Ryhill Main Colliery was situated on West Fields, Ryhill and had a tramway that connected up to the Barnsley Canal, Old Royston junction of the Midland Railway and the Barnsley Coal Railway which ran through Ryhill. There was also a second pumping shaft situated at the bottom of Newstead hill.

The first sinking was opened by Henry Lodge Snr, a former weaver from Skelmanthorpe in 1874 to a depth of 324 feet, and taken over by his son Henry Lodge Jnr following his death in 1889, running through to 1922 when, after the stresses of consecutive strikes and spiralling costs of deeper shafts, safety regulations and mechanisation by its competitors, Ryhill Main closed.
During the sinking of July 1874 the sinkers fell short of blasting powder and a young lad called Edward Schofield was sent to Staincross to get some. On securing 16lbs of powder he put it in a bag and carried it over his shoulder on a stick. On his return to Ryhill he stopped off at the blacksmith's in Royston where a spark ignited the powder causing a huge explosion. Edward, the blacksmith Charles Pickard and his apprentice were all seriously burnt from the blast.

Mr John Sutcliffe was the original manager of the colliery when it opened.
In 1885 Mr Jonathan Isherwood was certified manager.
In 1887 Herbert Fisher was manager.
In 1908 Henry Lodge Ltd was managed by Henry Fisher and the under-manager Herbert Hall.

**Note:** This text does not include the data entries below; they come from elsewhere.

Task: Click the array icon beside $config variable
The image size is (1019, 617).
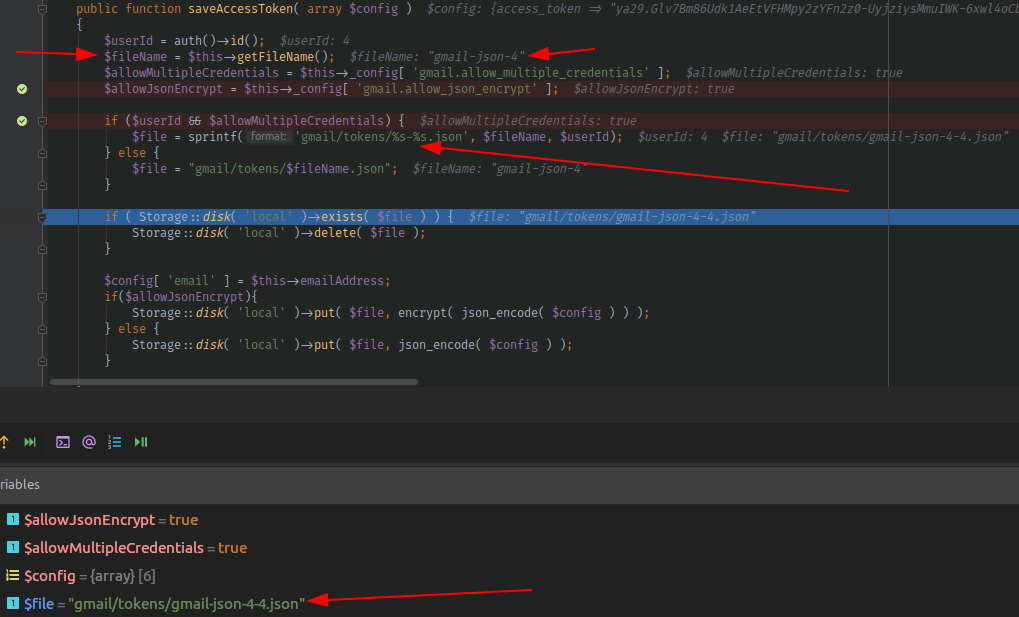Action: (12, 575)
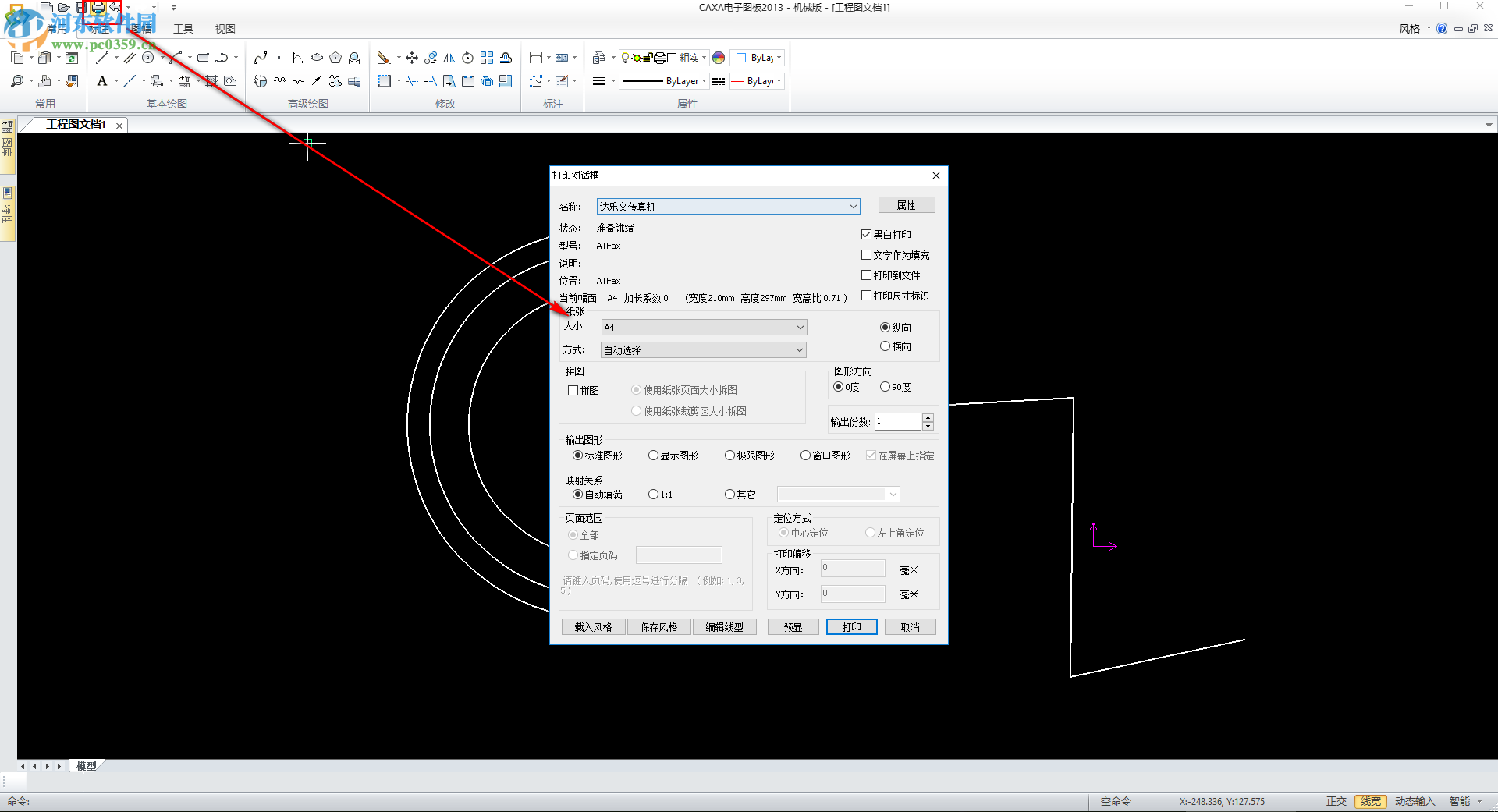Viewport: 1498px width, 812px height.
Task: Click the Mirror tool icon
Action: tap(449, 58)
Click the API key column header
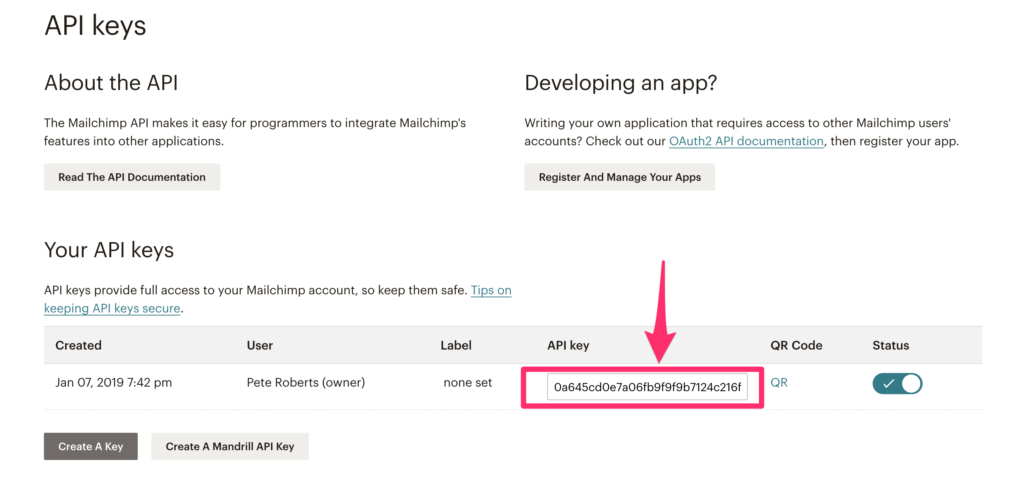Viewport: 1024px width, 488px height. click(x=568, y=345)
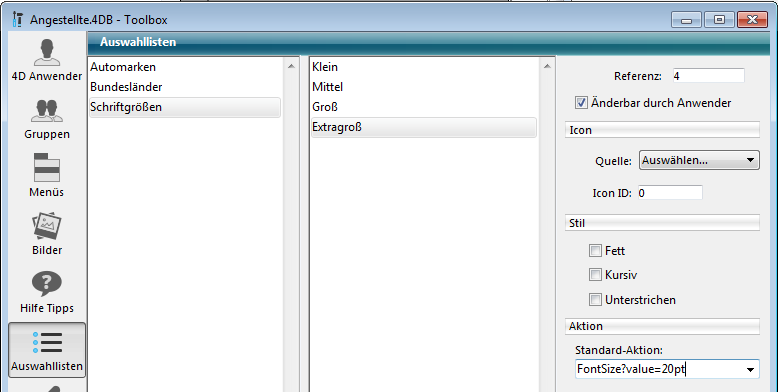Click the Icon ID input field

(x=670, y=193)
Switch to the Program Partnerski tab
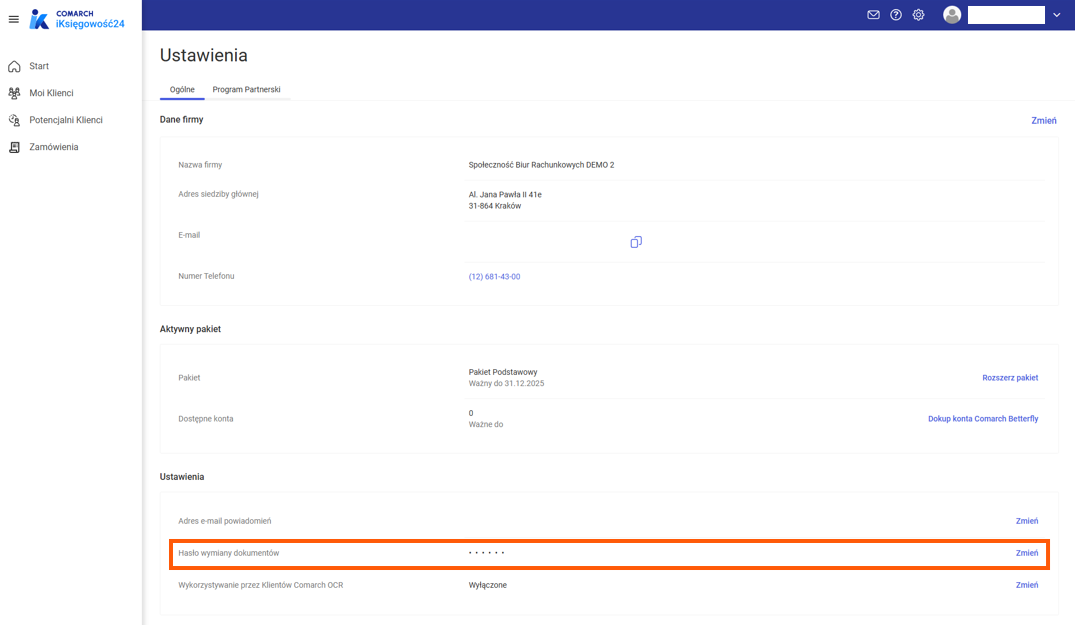The height and width of the screenshot is (625, 1075). [x=246, y=89]
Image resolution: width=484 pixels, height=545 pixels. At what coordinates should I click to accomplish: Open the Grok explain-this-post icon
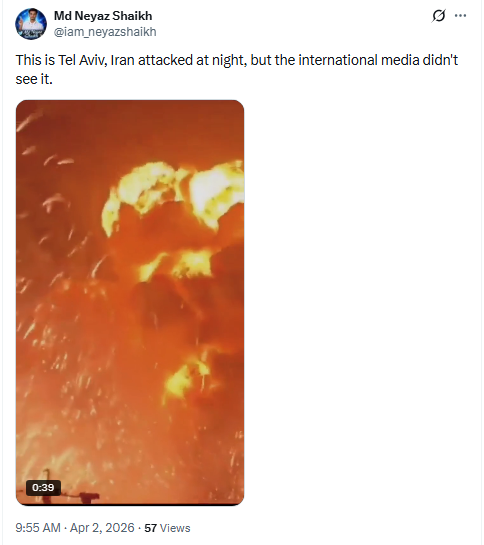pos(438,16)
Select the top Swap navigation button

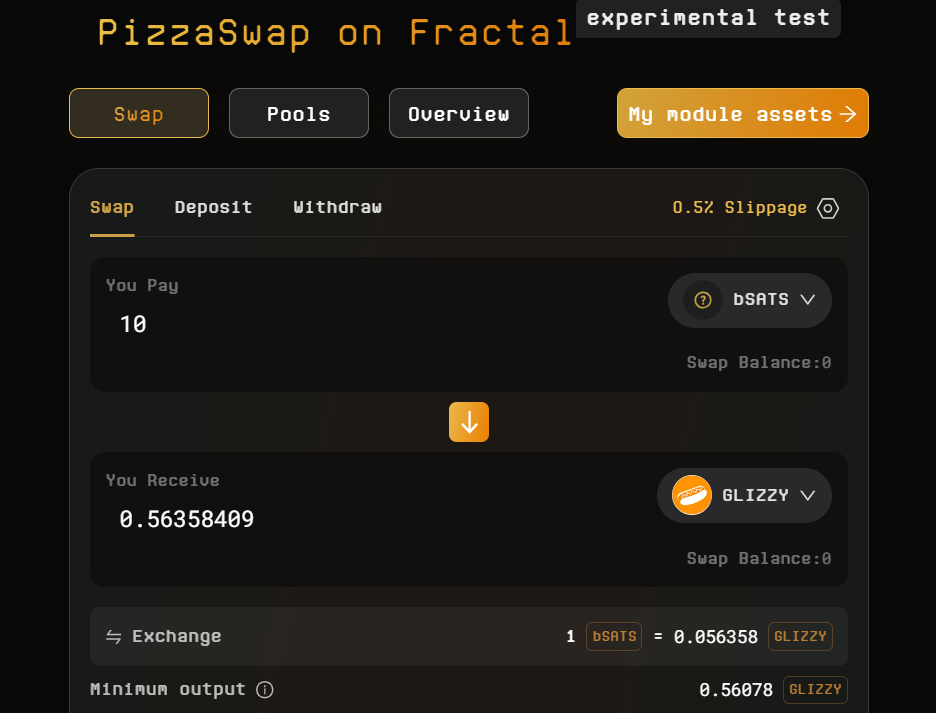[x=138, y=113]
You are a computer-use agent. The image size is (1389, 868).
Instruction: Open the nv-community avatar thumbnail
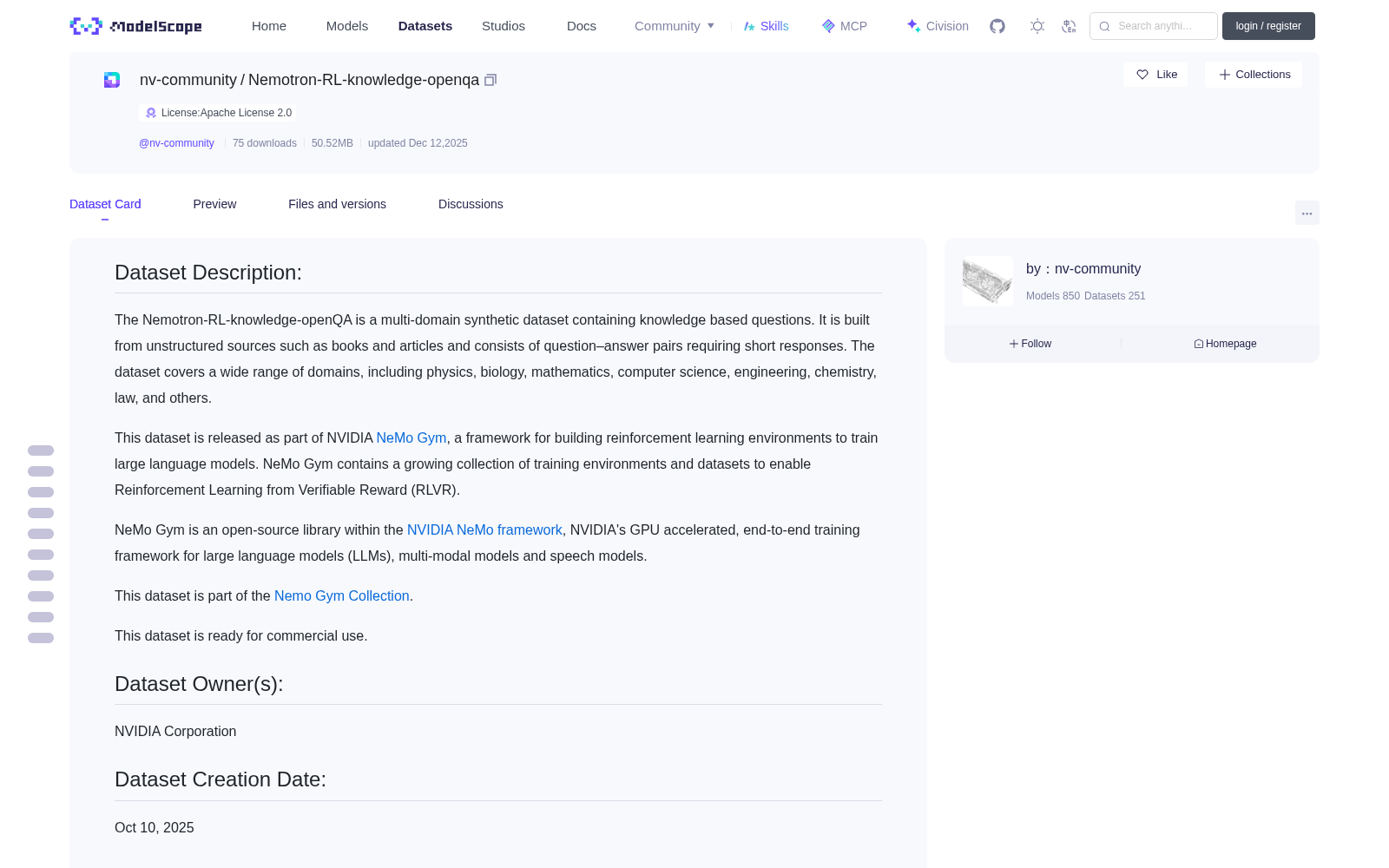(988, 281)
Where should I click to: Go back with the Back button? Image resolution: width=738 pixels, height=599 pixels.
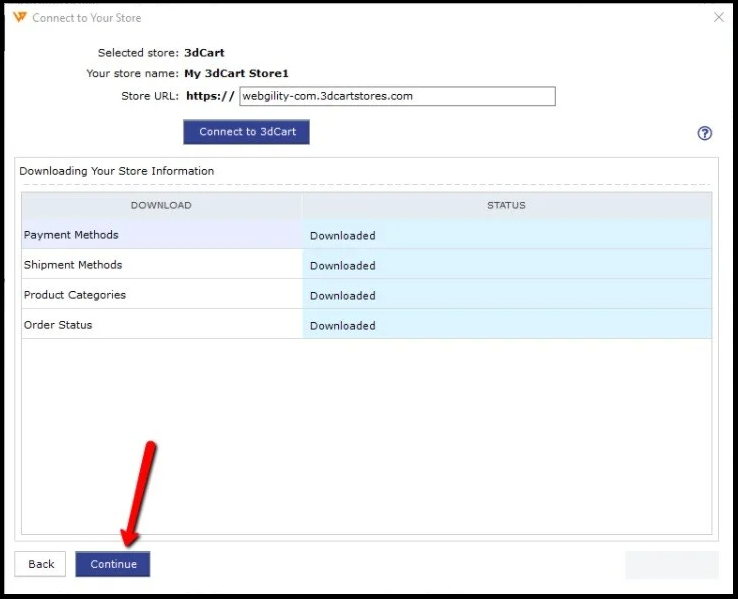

The main buildings in the yard were the wooden headgear, the winding engine house, the boiler house with its square bricked chimney and the fan house for ventilating the underground workings. A small steam driven power plant supplied the electricity. The fitters', the blacksmiths' and the joiners' shops were all combined into one building.

The early years of transport would have involved coal being carted by horse to the Barnsley Canal at Old Royston where a terminus with screens and chutes had been erected to facilitate the loading of barges. The original Royston railway station was situated here before being moved nearer Monckton Main at the bottom of Lund Hill.
A tramline was built to connect up to Notton Cut Barnsley railway and canal.
As the full tubs came off the cage they were coupled together and sent down the tramway, which ran through the fields, to the Midland Railway sidings and the Barnsley Canal coal dock at Old Royston.
A cinder cart track would have run direct to Ryhill station.
Spoil from the pit was carted away to make roads around the district.

On 26 May 1884, at about 6 pm a fire was discovered in the underground engine house. The engine was fed with steam from the surface and sat on a wooden foundation, it was used to draw coal from the deep workings to the bottom of the shaft. 30 Men and 21 horses and ponies were in the pit at the time. Colliery manager, Mr John Sutcliffe, immediately set about rescuing the remaining men inside. Some men hearing of a fire rushed to get out and were unnecessarily scorched. The damage put 200 men temporarily out of work.
The pit employed 322 men in 1901 and 299 in 1918.

Smaller mines like Ryhill were usually passengers through many of the strikes with little by the way of incidents.
One such incident, on 2 August 1919, when the loyal workmen, volunteers and others, who were keeping the pumps going at Ryhill Colliery were about to go on duty, they were surrounded by a large crowd of strikers and prevented from resuming work. Fortunately there was no actual violence, the crowd adopted the "peaceful persuasion" method.
The demonstrators achieved their objective so the naval ratings were called upon to man the pumps.
Thirty men were at once dispatched to this pit. At this point in the strike there were 477 naval ratings attached to 22 collieries including New Monckton a few days earlier after 384 miners stormed it.

Other collieries Ryhill miners may have worked in over the years include Ellis Laithe, Havercroft Main, Hodroyd, Monckton Main 1,2 & 6 also Royston Drift (Havercroft/Royston border), Monckton 3&4 (Havercroft), Monckton 5 (Chevet), Nostell, Shafton, Wharncliffe Woodmoor 1 & 2 (Carlton) 3 & 4 (Grimethorpe), Sharlston, Fitwilliam, Hemsworth, etc. All within close proximity.